Holography stands at the forefront of visual technology, offering immersive, three-dimensional visualizations through the manipulation of light wave amplitude and phase. Although generative models have been extensively explored in the image domain, their application to holograms remains relatively underexplored due to the inherent complexity of phase learning. Exploiting generative models for holograms offers exciting opportunities for advancing innovation and creativity, such as semantic-aware hologram generation and editing. Currently, the most viable approach for utilizing generative models in the hologram domain involves integrating an image-based generative model with an image-to-hologram conversion model, which comes at the cost of increased computational complexity and inefficiency. To tackle this problem, we introduce P-Hologen, the first end-to-end generative framework designed for phase-only holograms (POHs). P-Hologen employs vector quantized variational autoencoders to capture the complex distributions of POHs. It also integrates the angular spectrum method into the training process, constructing latent spaces for complex phase data using strategies from the image processing domain. Extensive experiments demonstrate that P-Hologen achieves superior quality and computational efficiency compared to the existing methods. Furthermore, our model generates high-quality unseen, diverse holographic content from its learned latent space without requiring pre-existing images. Our work paves the way for new applications and methodologies in holographic content creation, opening a new era in the exploration of generative holographic content. The code for our paper is publicly available on https://github.com/james0223/P-Hologen.
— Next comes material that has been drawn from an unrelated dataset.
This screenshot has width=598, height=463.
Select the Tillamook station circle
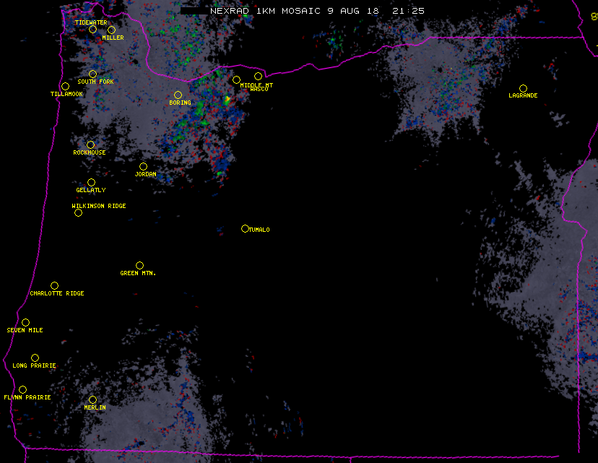[65, 87]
Paper Structure (18 sections, 7 equations, 8 figures, 5 tables)

This paper contains 18 sections, 7 equations, 8 figures, 5 tables.

Figures (8)

  • Figure 1: During the training phase, P-Hologen learns image-phase latent representations from an image dataset. During inference, POHs can be generated by sampling the image-phase latent space. These sampled POHs are then propagated using the ASM to reconstruct previously unseen images.
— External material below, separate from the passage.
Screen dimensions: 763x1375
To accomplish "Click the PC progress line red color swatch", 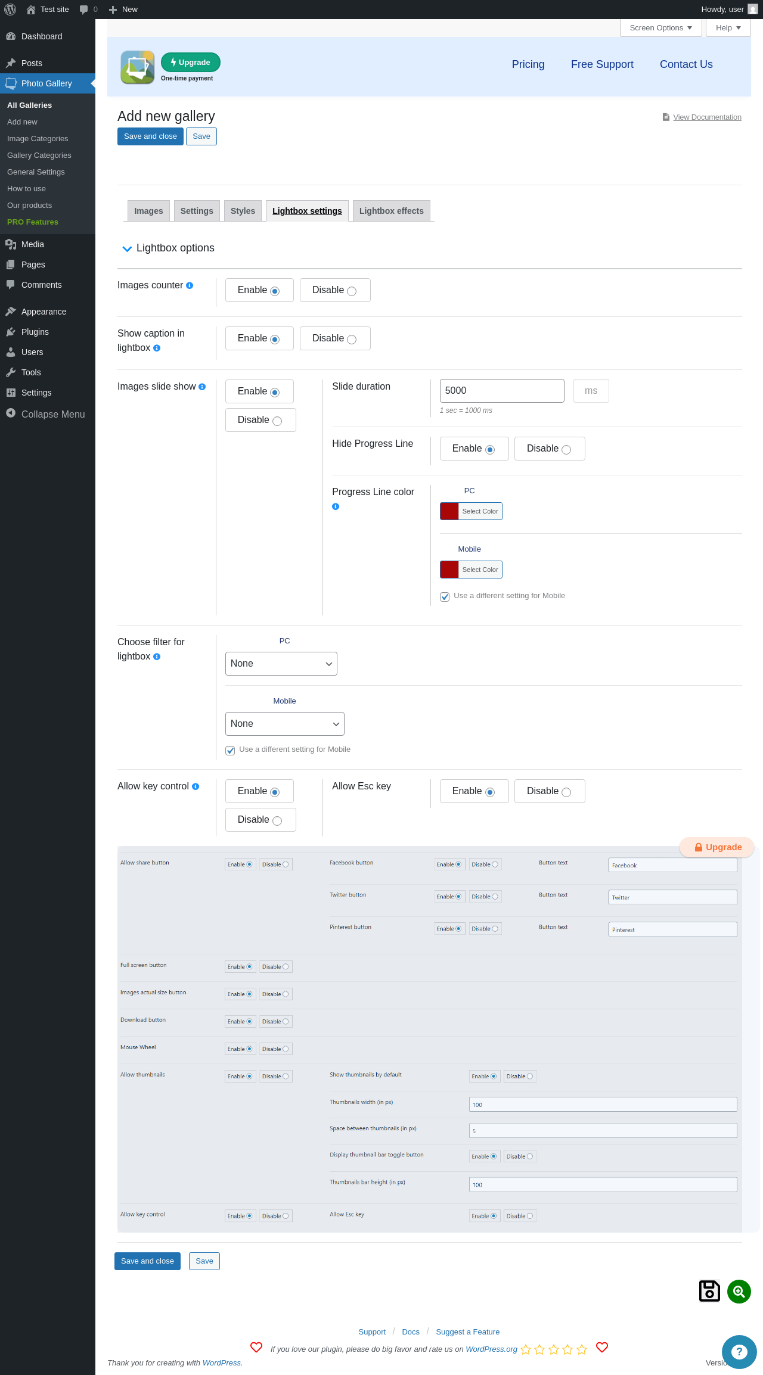I will 449,511.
  • Figure 2: Overall architecture of P-Hologen
  • Figure 3: Visualization of the latent spaces trained on four different approaches using the MNIST dataset. The rows represent the architecture, and the columns represent the task. The images inside the dashed box represent the novel data instances sampled from each latent space.
  • Figure 4: Illustration of POH reconstructions using different loss functions: (a) $L_{\mathrm{mse}}$ only; (b) a 9:1 ratio of $L_{\mathrm{mse}}$ and $L_{\mathrm{per}}$; (c) $L_{\mathrm{per}}$ only. Each example shows a single channel to enhance noise artifact visualization.
  • Figure 5: POHs and their reconstructions of each model using GT images from CelebA-HQ and AF-C datasets.